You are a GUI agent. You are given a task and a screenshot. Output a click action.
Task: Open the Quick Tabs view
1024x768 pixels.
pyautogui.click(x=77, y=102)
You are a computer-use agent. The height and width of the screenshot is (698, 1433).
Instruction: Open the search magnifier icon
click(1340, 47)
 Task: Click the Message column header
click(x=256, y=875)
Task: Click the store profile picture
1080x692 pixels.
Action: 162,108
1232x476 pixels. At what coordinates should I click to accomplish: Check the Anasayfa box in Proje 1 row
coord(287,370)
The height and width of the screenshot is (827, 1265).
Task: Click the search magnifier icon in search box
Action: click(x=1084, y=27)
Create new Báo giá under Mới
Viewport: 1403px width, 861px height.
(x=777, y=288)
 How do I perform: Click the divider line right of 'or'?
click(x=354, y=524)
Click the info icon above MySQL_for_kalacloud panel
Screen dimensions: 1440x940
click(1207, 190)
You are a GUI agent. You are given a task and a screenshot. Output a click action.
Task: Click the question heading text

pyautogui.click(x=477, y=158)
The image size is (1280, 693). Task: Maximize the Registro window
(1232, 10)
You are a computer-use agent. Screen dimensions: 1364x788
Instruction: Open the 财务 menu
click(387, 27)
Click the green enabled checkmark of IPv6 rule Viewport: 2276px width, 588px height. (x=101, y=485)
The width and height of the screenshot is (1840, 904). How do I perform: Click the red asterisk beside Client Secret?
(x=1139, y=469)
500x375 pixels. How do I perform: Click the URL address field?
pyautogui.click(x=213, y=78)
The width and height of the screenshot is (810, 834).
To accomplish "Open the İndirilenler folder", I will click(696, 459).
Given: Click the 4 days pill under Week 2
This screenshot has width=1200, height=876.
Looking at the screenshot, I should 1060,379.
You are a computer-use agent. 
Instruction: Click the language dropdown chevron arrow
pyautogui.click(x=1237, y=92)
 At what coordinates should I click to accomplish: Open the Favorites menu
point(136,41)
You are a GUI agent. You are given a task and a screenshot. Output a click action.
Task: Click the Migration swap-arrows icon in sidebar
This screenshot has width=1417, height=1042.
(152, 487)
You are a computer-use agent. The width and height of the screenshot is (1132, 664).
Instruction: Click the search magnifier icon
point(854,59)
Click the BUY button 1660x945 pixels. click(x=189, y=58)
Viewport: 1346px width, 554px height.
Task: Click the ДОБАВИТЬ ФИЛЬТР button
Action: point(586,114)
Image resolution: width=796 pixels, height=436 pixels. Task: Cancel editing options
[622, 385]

....

- [PROMPT]: Return each line of the listing that holds the string "computer".

- [FINAL ANSWER]:
You are a computer-use agent. The height and width of the screenshot is (698, 1433).
You are a computer-use agent. Screen dimensions: 1364x788
You are a computer-use agent. 
You are a computer-use agent. The width and height of the screenshot is (1132, 664).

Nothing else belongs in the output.